世界最大のSNSに成長したのは、「MySpace」です。また、日本でも2004年頃からサービスが始まり、日本最初のSNSと言われる「GREE」や、会員数500万人を超え社会現象ともなった「mixi」などの有名です。確かに、いまやツイッターにフェイスブックなどのSNSは、世界中の現代人に無くてはならないコミュニケーションツールとなりつつあり、人が人を呼ぶその伝播力は瞬く間にユーザーを囲い、街が形成され、おしゃべりが始まります。友人・知人間のコミュニケーションを円滑にする手段や場を提供したり、趣味や嗜好、居住地域、出身校、あるいは「友人の友人」といったつながりを通じて新たな人間関係を構築する場を提供しています、また、日本でツイッターや「フェイスブック」「ミクシィ」などのSNSの利用者は、既に4289万人に達していて、大勢の消費者とつながれることを利用して、トヨタ自動車、全日空、パナソニック、日本コカ・コーラなど多くの企業がこぞってマーケティングにSNSを活用し始めています。

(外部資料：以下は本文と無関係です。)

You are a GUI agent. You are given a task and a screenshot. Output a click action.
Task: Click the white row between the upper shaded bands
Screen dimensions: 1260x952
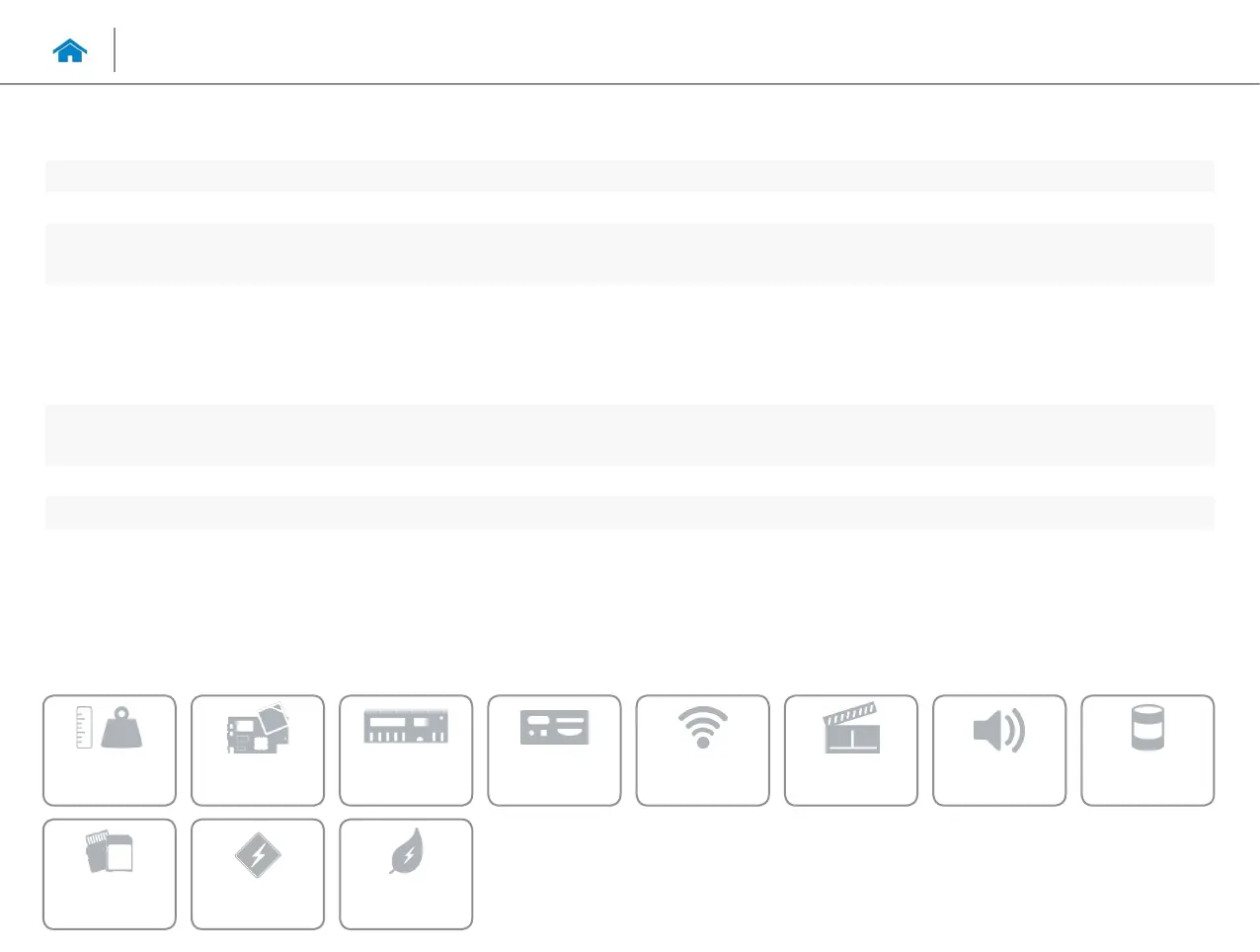pos(630,207)
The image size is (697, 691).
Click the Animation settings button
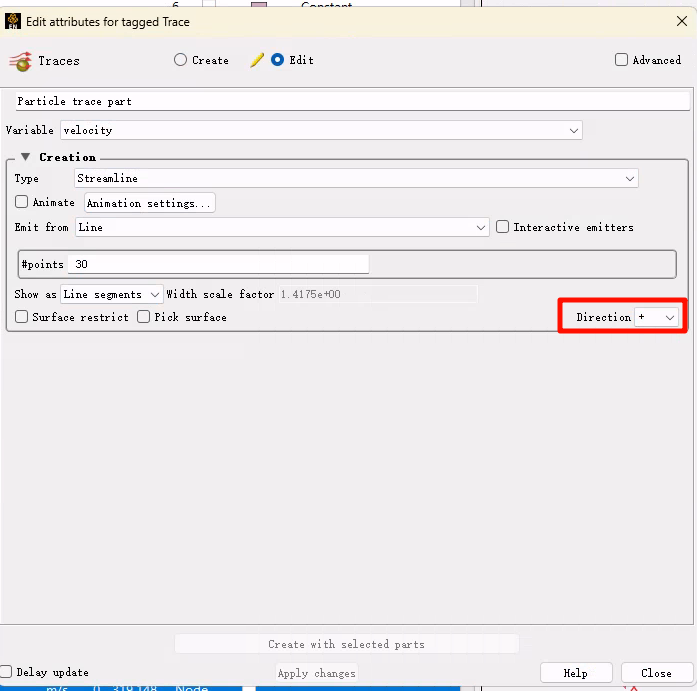[149, 203]
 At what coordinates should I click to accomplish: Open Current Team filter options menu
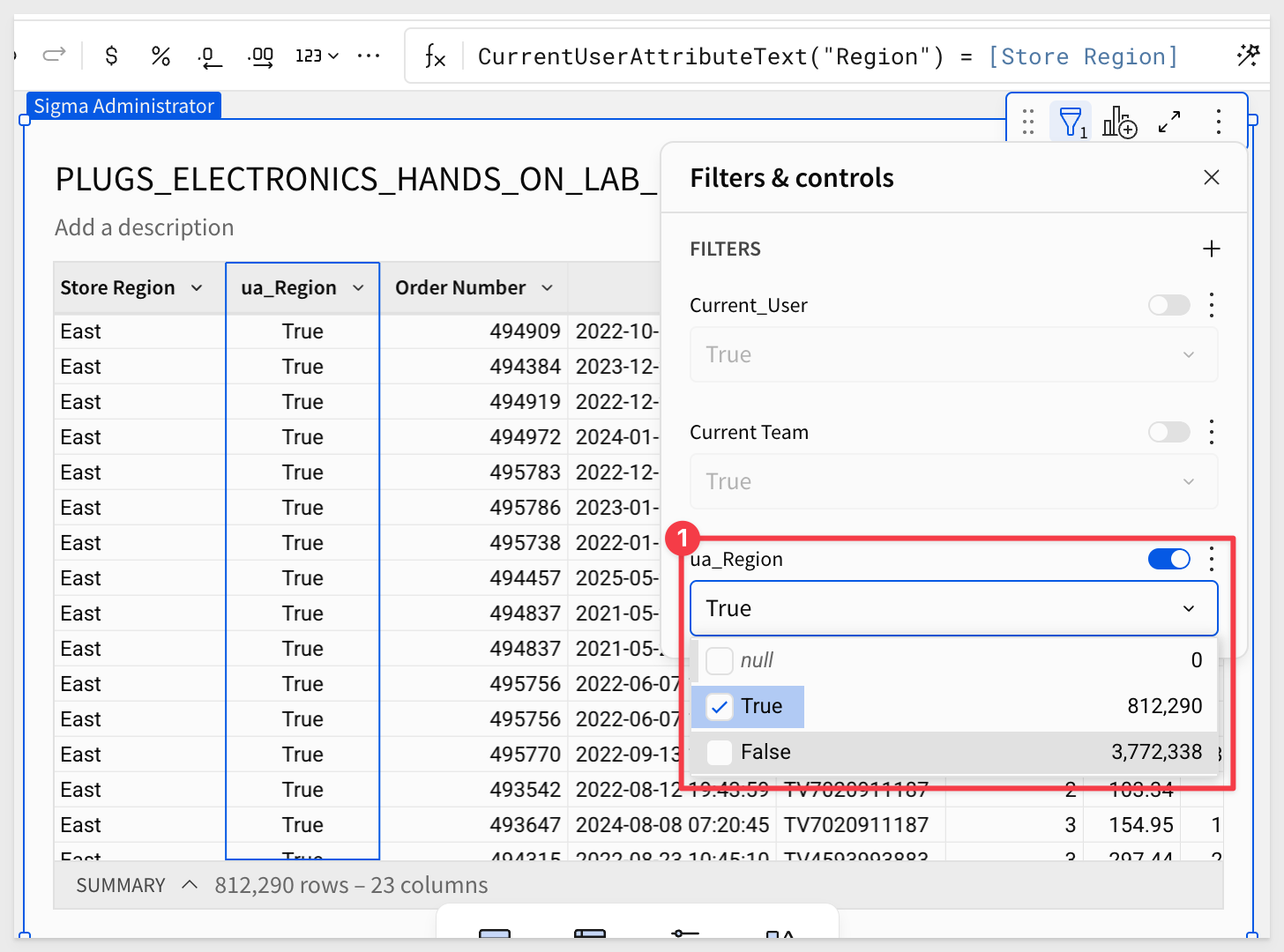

クイズダービーの教授として一世を風靡した篠沢秀夫教授が「到知」という雑誌にこんなことを書いています。氏は、不治の病に侵され声を失い、動くこともままならない状態ですが、病魔と戦いながら精力的に執筆活動をしています。「話すことができず、動くことも困難になった今、私は“古代の心”で生きています。現代は情報が多く、自分と他人を比べてしまいがちです。一方、身の回りしか見えない古代の人は呑気だったことでしょう。余計な情報がないので、他と比較して豊かだとか貧しいとか考える必要もありません。ありのままの自然環境を受け入れて、伸びやかに仲良く生きていたであろう古代の人。現代も全人類の奥底に眠っているこの古代の心で、いまを否定するのではなく、今を楽しむ。他人を思い煩うことなく、我が道を行く。そう心に決めて、この一瞬の自分の体に満足すれば、お天気がいいだけでも嬉しいと感じます。」